Dias de sertão

O umbuzeiro valente resistia verde e já sem frutos a um sol inclemente. O vento soprava uma brisa morna que levantava a poeira seca cheia de talos do pasto morto pisado pelo gado que viajava quilômetros para comer centímetros de raízes. O carro de boi, de tão triste, gritava alto entre lágrimas de poeira. O sertão morria no verão para só nascer forte com as chuvas escassas do inverno, que quando chegava já o fazia tardiamente.

Mandacarus cheios de espinhos queimados do sol eram os sobreviventes mais teimosos, além das pedras desérticas. Perdiam seus espinhos para alimentar os homens e seus bois. Seus frutos coloridos alegravam a criançada magra de fome. Era essa uma perversa e admirável geografia que matava e criava nas diversas épocas do ano. O sol ardente secava até as idéias dos seus habitantes.

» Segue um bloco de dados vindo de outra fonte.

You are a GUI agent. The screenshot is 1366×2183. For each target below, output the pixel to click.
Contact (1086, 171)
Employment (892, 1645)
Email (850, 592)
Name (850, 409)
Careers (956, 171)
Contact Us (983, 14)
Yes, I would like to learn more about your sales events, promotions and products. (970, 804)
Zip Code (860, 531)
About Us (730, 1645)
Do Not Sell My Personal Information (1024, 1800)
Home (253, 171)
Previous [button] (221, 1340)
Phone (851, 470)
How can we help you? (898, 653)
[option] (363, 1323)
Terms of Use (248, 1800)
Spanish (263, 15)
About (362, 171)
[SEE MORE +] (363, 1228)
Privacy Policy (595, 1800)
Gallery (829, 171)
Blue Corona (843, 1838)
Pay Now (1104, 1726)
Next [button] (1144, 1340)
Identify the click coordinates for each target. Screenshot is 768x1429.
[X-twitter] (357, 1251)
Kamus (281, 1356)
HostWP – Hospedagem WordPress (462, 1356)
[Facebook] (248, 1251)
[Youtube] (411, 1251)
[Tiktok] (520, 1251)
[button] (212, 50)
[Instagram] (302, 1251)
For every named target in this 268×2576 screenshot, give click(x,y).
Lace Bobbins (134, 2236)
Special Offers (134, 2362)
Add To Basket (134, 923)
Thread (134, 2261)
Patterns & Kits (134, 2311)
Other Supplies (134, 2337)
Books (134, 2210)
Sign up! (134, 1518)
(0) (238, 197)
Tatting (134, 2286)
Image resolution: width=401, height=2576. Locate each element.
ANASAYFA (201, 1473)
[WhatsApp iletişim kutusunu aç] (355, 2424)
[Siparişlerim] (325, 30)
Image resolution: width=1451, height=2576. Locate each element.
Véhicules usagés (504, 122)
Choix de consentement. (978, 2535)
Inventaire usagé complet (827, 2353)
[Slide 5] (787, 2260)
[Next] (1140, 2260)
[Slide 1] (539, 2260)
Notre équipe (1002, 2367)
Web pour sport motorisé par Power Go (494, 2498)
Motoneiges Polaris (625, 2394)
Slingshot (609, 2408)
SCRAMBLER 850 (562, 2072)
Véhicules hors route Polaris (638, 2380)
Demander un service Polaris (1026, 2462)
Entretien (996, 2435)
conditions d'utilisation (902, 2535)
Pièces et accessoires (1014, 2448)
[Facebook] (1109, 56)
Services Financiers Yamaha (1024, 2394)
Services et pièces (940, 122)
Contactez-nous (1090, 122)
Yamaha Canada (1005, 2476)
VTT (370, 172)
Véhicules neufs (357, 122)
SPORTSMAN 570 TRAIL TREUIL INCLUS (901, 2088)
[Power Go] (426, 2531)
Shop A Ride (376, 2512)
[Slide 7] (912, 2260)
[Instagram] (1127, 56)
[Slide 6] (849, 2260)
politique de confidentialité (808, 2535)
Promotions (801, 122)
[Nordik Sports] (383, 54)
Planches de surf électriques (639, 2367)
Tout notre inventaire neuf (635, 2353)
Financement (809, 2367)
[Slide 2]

Ouvi um carcará sanguinolento gritar voando rasante procurando o cheiro de carniça farta. A ave pousou no umbuzeiro balançando as pontas finas de suas folhas. Equilibrou-se e me olhou curiosa. Teve medo e alçou novo voo. Ouvi em seguida o estalo da morte. Uma soca-tempero vomitou fogo no seu rastro. Acho que o que vi cair do céu como um meteoro preto desgovernado foi ele, um carcará, solitário buscador de carniça da seca. Ainda tive tempo de ouvir dois piados tristes antes de morrer. Em minha lembrança, só a bólide desgovernada que despencava do céu.

Quando chegou o fim da tarde, vi o céu pintar-se de um escarlate estupendo. Queria descansar na noite e primeiro, acho, acordava a lua vistosa que punha o bico do seu brilho do lado de cá do horizonte daquele sertão imenso. As cigarras tolas ainda cantavam com o vigor da morte anunciada. Grudadas no tronco do umbuzeiro, no fim da estação morreriam secas de tanto cantar ao vento. Morriam de cantar, todas, como estrelas diferentes. Artistas de uma única estação, um triste conto de som, uma novela cheia de mortes inimagináveis.

O bacurau na estrada não me deu trégua à curiosidade. Fui vê-lo de perto. Pus a face de minha lanterna na direção dos seus olhos e ele parecia gritar em virtude da luz. Ao aproximar-me mais, voou atordoado para o outro lado da cerca que dividia a vereda por onde andava no resto de mato cinza da caatinga.

Na poeira seca da estrada, quando o sol avisava que ia nascer de novo, vi as listas das cobras andadeiras que saíam de suas tocas diante do calor infernal. Andavam à procura da chuva.

- Vai chover, moço..., as cobra já está andando. Oi pru céu, tem nuve, já. Se chove, esse carro do senhor num sobe essa ladeira muiada. Preste atenção.

O homem estava certo. Quando apanhei o asfalto, olhei para trás onde havia deixado a serra de pedras da reserva de proteção ambiental, estava tudo preto. Notei que o sol não ardia como no dia anterior. Algo mudara. Era a chuva que chegara.

Quando retornei quarenta e cinco dias depois para completar os dados da pesquisa que a universidade havia me encomendado, encontrei outro cenário. Senti frio, as borboletas assanhadas multicoloriam o céu, o mandacaru estava diferente. Não encontrei nenhum umbu no pé. Homens trabalhavam felizes cavando os pedregulhos do chão batido que agora permitia que a enxada cortasse a terra molhada.

Tome moço..., leve esse cozinhado de feijão de corda pru mode se lembrar da gente. O sertão tem disso mermo. Pra qui só vem quem tem corage. Tem dia que chove tanto que faz medo. Mas quando o sol queima o juízo da gente, dá dó. Parece que do furinho do chão sai o bafo de uma fogueira cheia de fogo, quase não se acaba mais de fazer calor. É brabo, moço. Só Deus tem compaixão de nóisi.

Deixei o sertão para trás. De sã consciência não gostaria de retornar a trabalho ou a passeio. De tão inóspito, o sertão chega a se despedir de nós, antes mesmo de nossa chegada.